Her tactics caught the attention of Adolf Hitler, who called her out as “the girl with the red hair.” (The novel is titled The Girl With the Red Hair outside the United States.) That’s also one of the common nicknames for Jannetje Johanna Schaft in Holland, who went by “Hannie” in the resistance movement.

Hannie has long been celebrated as a Dutch icon and is buried in the Dutch Honorary Cemetery Bloemendaal. Her life and work is honored each year in the Netherlands, and there is a monument of her in her hometown of Haarlem.

Bringing Hannie To Life

Jackson, who lives in Boulder and works as an editor and consultant when she isn’t writing, was visiting the Verzetsmuseum (Resistance Museum) in Amsterdam in 2016 when she first heard about Hannie. Inside a small glass display case were a pair of round, wire-rimmed glasses, a battered pistol, and a photograph of a young, auburn- haired woman in a skirt, blouse and sensible shoes — with a defiant look on her face.

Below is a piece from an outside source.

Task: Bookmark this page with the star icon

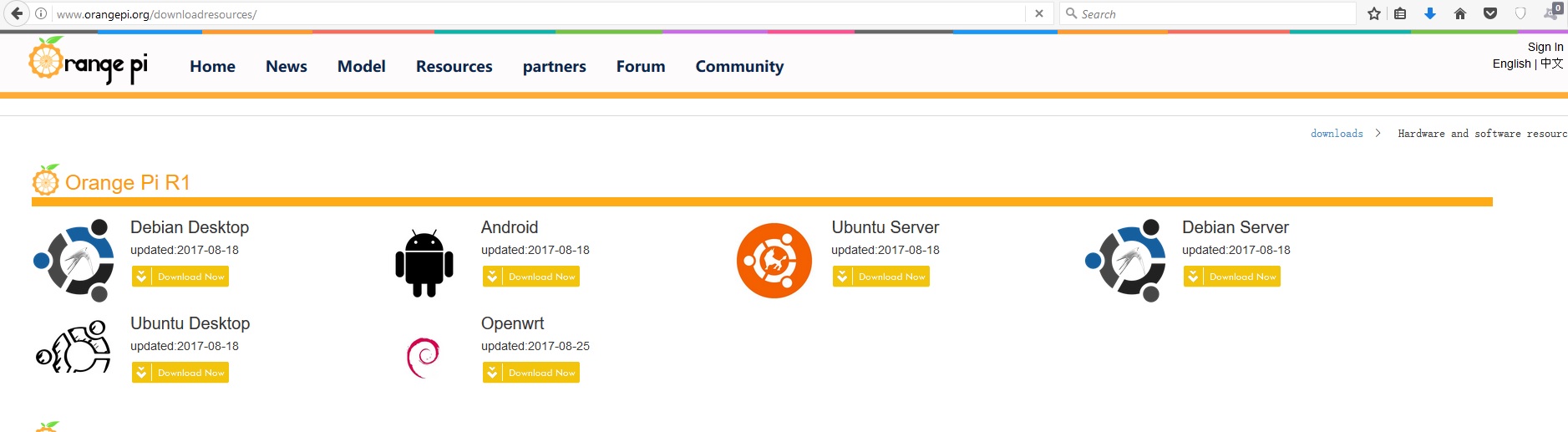Action: (1374, 13)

At first Jackson thought she would write Hannie’s story as a biography. That made sense with the author’s background as a historian and non-fiction writer. For about a year and a half she dove into the research, combing through the archives and interviewing people with knowledge on the subject. Then she got stuck.

“I was trying to wrap my mind around how to frame the story, and I started to realize that although there is a lot of great archival material related to World War II and to the Dutch Resistance, there really was not a lot of material about Hannie Schaft and certainly not much in her own words,” Jackson says.

There was nothing to draw upon like one of the most famous WWII texts, The Diary of a Young Girl, where Anne Frank left behind, in her own words, what her life was like in hiding during the Nazi occupation of the Netherlands.

“We know so much about Anne Frank, but that’s because she left a diary,” Jackson says.

Hannie, on the other hand, would not have wanted to risk anyone finding a record of her activities as an underground resistance fighter. Jackson was left to draw on a few of her surviving letters and a memoir by Truus Oversteegen — a major character in To Die Beautiful

“I was really in a bind,” Jackson says. “If I wanted to include any real dialogue in the biography, there was hardly going to be any. There was nothing to quote. The idea of writing a fairly serious, big book with very little dialogue is kind of dry.”

To bring Hannie to the page by giving her an inner life readers could relate to, Jackson’s literary agent suggested she write the story as a novel. Jackson agreed, taking inspiration from how Thomas Keneally wrote another famous WWII story, Schindler’s List, and based the story in facts but used fictional techniques to shape the narrative.

Fortunately for Jackson, by the time she had decided to shift this story away from non-fiction, she’d already written three other “practice novels,” as she calls them.

“Every time I wrote one of those I learned a lot, and I felt like I was getting better at it,” Jackson says. “I thought, ‘Well, what the hell, I might as well try it.’”

The result is a made-for-the-bigscreen narrative of high stakes and gripping drama, as Hannie becomes increasingly involved with the resistance movement and the amount of danger she takes on becomes more and more intense.

When it came to achieving that cinematic scope as a novelist, Jackson highlights the importance of a writers’ group she belongs to. There are about six people in her group who meet regularly, at least once a month, to share pages and hold each other accountable to continuously work on new material. She encourages any young writer to find something similar.

“When I first came back from Amsterdam I said, ‘You guys, I think I have an idea for a book.’ And they were super supportive through the whole thing,” Jackson says. “They definitely were a huge part of getting this to the finish line.”